A tetraplegia e a não movimentação dos músculos da face me deixavam em um mundo só meu. Não conseguia compartilhar dor, medo, sorrisos ou mesmo alegria por cada dia conquistando uma maneira de sobreviver.
Desirée Lima

Vida quase normal
Desirée ficou dois meses internada. Antes da alta para ir a uma clínica de reabilitação, ela reaprendeu a respirar sozinha. A professora já conseguia comandar o movimento do diafragma, que expande os pulmões, mas entrava em pânico ao tirarem o respirador, pela sensação de asfixia.
"A informação da respiração para o cérebro ainda precisava de ser reconstruída", diz a infectologista.
Quatro meses depois, Desirée finalmente entrou na fase de treinar a fala e o caminhar. Esse é o curso esperado nos casos de botulismo, que leva até um ano para devolver os movimentos totais aos pacientes.
Desirée segue em tratamento, investindo na reabilitação, mas com a vida quase normal. Hoje, ela convive com duas sequelas: uma dificuldade na regulação de pressão, comum em pacientes que passaram muito tempo deitados, e a ausência de lágrimas e de saliva.
"Tenho a preocupação de sempre manter o corpo em movimento, aperfeiçoando a cada dia o gestual de alguém que há oito meses esteve tetraplégica por seis", diz.
Devemos viver o presente, e pensar um dia de cada vez. Acreditar que há o milagre da vida todos os dias, porque cada um deles é especial e sempre temos algo a agradecer nos detalhes dos acontecimentos. Desirée Lima

Síndrome de encarceramento e botulismo
AVC (Acidente Vascular Cerebral) isquêmico é a principal causa da síndrome do encarceramento. A síndrome não é uma doença, vale dizer, mas o sintoma de outra condição. Tumores e infecções cerebrais também podem levar ao quadro.
Essa é uma síndrome em que o paciente tem paralisia quase que completa das funções motoras, mas as funções intelectuais e a consciência são preservadas. Ele sabe quem é, onde está, mas não é capaz de se comunicar com o meio e de ter as atividades de vida diária.
Alex Baeta, neurologista da BP - A Beneficência Portuguesa de São Paulo.
Há pessoas que ficam na síndrome de encarceramento até a morte. "Principalmente por AVC, na maioria das vezes não se tem reversão. Felizmente, não é uma síndrome muito frequente", diz Baeta.

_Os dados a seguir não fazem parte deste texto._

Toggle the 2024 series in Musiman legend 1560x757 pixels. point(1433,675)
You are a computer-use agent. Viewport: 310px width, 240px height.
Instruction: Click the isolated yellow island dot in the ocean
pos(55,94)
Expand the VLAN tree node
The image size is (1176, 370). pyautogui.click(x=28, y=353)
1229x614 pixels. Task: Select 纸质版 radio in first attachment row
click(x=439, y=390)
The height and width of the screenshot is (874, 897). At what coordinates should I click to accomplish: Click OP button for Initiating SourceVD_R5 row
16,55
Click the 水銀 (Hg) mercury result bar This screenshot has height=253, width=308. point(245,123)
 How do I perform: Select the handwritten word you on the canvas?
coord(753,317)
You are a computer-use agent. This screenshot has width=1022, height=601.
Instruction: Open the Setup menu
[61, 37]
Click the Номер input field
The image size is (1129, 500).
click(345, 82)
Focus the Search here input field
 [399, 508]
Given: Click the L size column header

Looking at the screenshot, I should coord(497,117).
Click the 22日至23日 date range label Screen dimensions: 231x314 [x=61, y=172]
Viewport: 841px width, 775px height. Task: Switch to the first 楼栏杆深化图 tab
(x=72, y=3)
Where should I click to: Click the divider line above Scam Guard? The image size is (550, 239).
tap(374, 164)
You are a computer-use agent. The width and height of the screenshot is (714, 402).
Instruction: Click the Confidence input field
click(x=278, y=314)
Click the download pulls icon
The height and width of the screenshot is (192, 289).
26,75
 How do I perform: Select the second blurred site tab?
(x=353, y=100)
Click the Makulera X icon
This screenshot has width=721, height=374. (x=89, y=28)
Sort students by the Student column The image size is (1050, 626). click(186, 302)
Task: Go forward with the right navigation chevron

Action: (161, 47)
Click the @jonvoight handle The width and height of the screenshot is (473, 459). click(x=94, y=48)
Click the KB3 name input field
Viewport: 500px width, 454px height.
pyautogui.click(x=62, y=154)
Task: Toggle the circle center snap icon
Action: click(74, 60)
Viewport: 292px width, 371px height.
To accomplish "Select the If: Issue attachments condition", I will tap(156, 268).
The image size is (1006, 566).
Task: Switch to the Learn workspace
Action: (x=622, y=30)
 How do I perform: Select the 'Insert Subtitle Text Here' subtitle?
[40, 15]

O botulismo, que a equipe acredita ter levado Desirée à síndrome do encarceramento, tem três formas: alimentar, intestinal e por ferimentos. A bactéria Clostridium botulinum entra no organismo pela ingestão de alimentos contaminados ou por meio de machucados na pele.
É uma doença grave que causa paralisia dos músculos, tem evolução rápida e pode levar à morte. Os primeiros sinais mais evidentes do botulismo incluem fraqueza muscular, pálpebras caídas, voz fraca, vertigem, secura na boca e visão turva.